• [Extract to read]:
• • • • •

The predictive value of cell kinetic measurements in a European trial of accelerated fractionation in advanced head and neck tumors: an interim report
Begg, A C × Hofland, I Moonen, L Bartelink, H Schraub, S Bontemps, P Le Fur, R Van den Bogaert, Walter Caspers, R Van Glabbeke, M #
International journal of radiation oncology, biology, physics vol:19 issue:6 pages:1449-53
The value of cell kinetic measurements in head and neck tumors in predicting which patients will benefit from accelerated fractionation radiotherapy regimens is being tested in a multicenter European trial (EORTC trial 22851). This paper reports on the first analysis of the correlation of kinetics with outcome in this trial. A proportion of patients in both the accelerated arm (72 Gy in 5 weeks, 1.6Gy per fraction, 45 fractions) and the conventional arm (70-72 Gy in 7-8 weeks, 1.8-2.0 Gy per fraction, 35-40 fractions) were given an i.v. injection of 100 mg/m2 IUdR (iododeoxyuridine) before treatment, and a tumor biopsy was taken several hours later. The potential doubling time of the tumor (Tpot) was obtained from a flow cytometric analysis of tumor cell nuclei using an anti-IUdR antibody. From a total of 260 patients entered in the trial, 53 have undergone kinetic analysis. Adequate IUdR labeling was seen in 47 patients (88.7%), from which the mean value for Tpot was found to be 4.5 +/- 2.5 days (+/- S.D.). Of the IUdR labeled patients, 30 have now been followed up for at least 1 year, 17 with conventional and 13 with accelerated radiotherapy. These patients were split into those with fast and those with slowly growing tumors, the dividing line being the median Tpot value of 4.6 days. After conventional 7-week radiotherapy, 2 of 6 patients with "fast" growing tumors obtained local control compared with 8 of 11 with "slow" growing tumors. A small difference in local control was seen been fast and slow tumors in the accelerated arm (5/9 vs. 3/4). These preliminary data support the hypothesis that patients with fast growing tumors do poorly with conventional radiotherapy and that pretreatment kinetic measurements can select patients at risk. The predictive power of the method must await the final analysis of trial results.

• • • • •

List every local control result in the trial abstract that is given as a count of patients out of a group, with the treatment arm and tumor growth group for each.

• [Information supplied]:
• • • • •

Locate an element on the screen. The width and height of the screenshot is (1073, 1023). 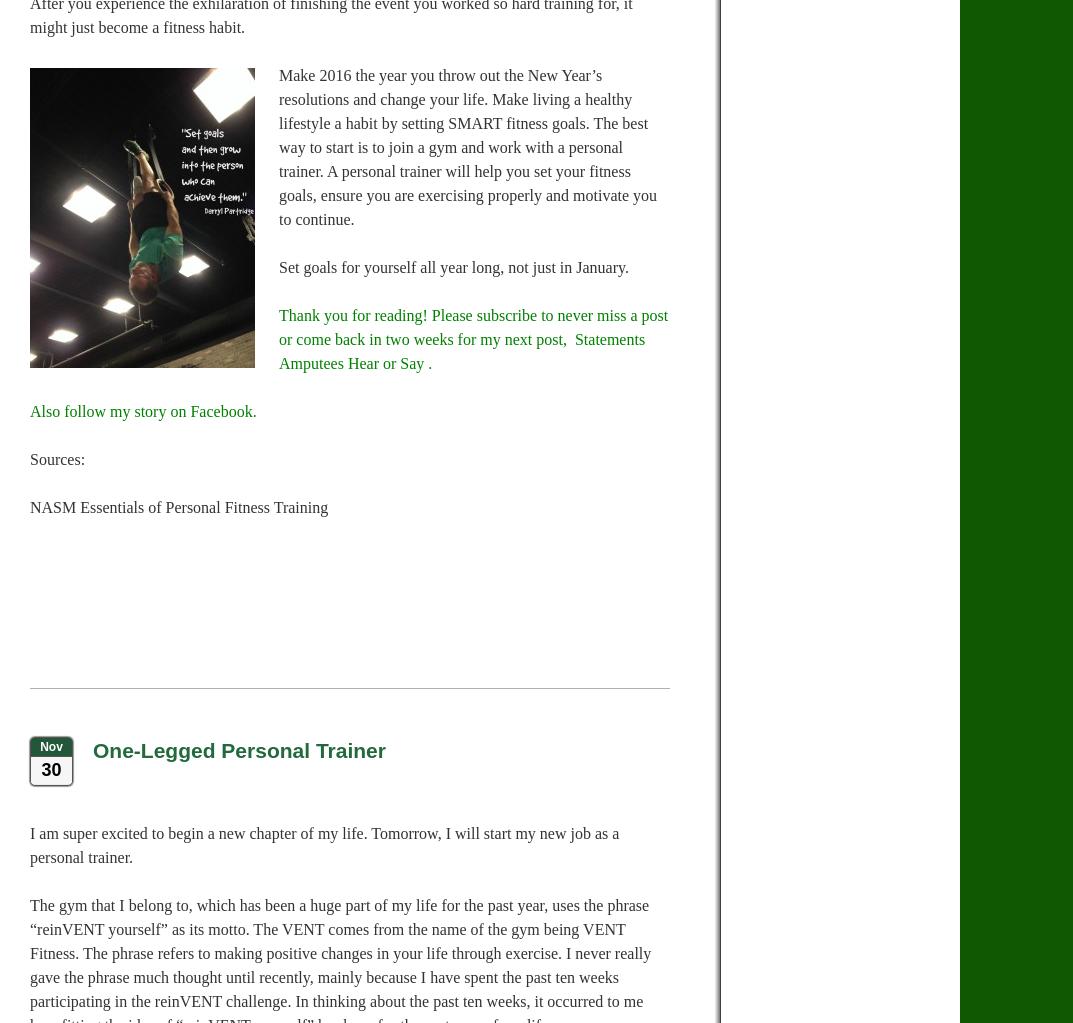
'Sources:' is located at coordinates (56, 458).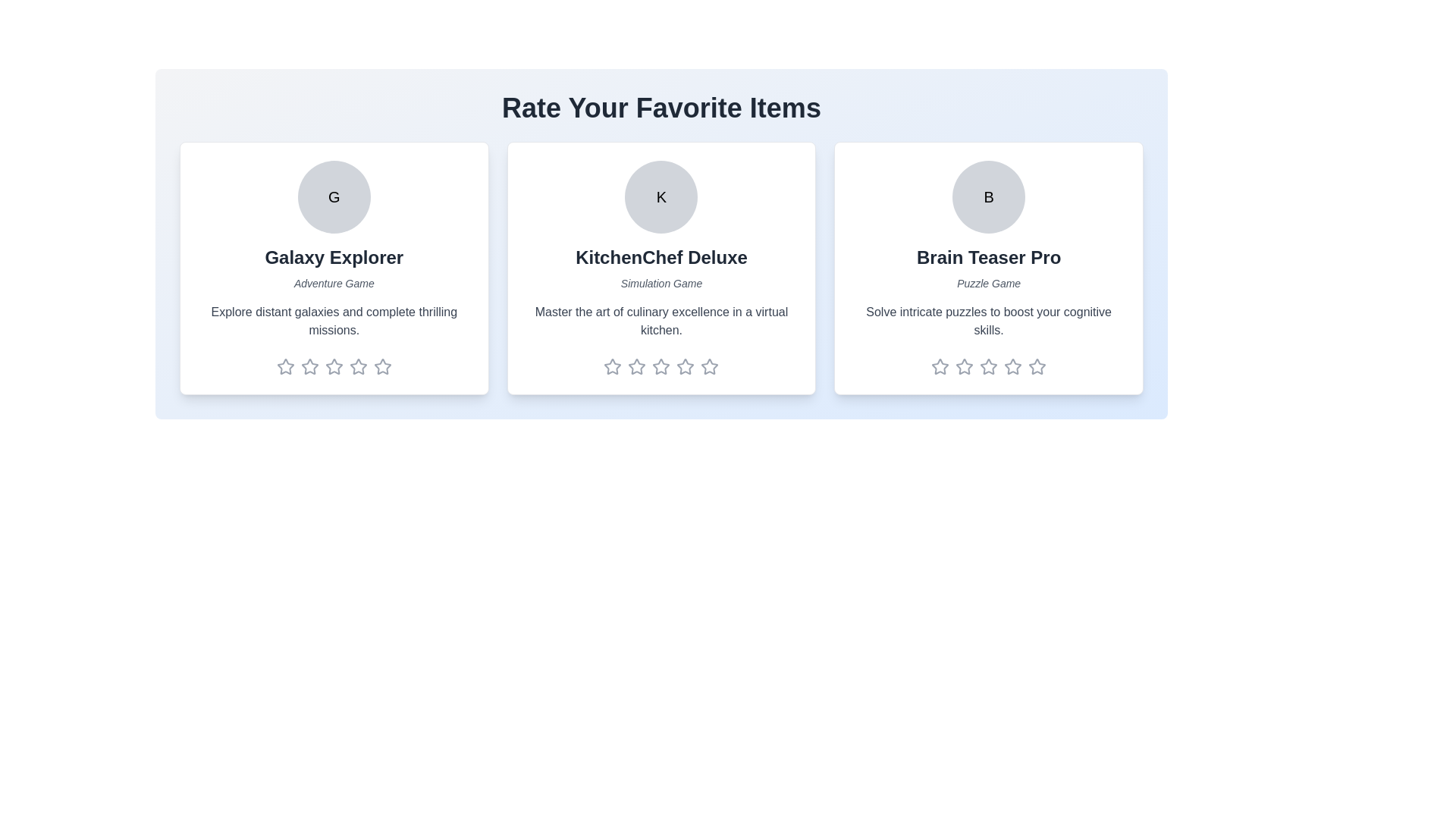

• • • • •

• [Result of this exercise]:
- Conventional arm, fast growing tumors: 2 of 6
- Conventional arm, slow growing tumors: 8 of 11
- Accelerated arm, fast growing tumors: 5/9
- Accelerated arm, slow growing tumors: 3/4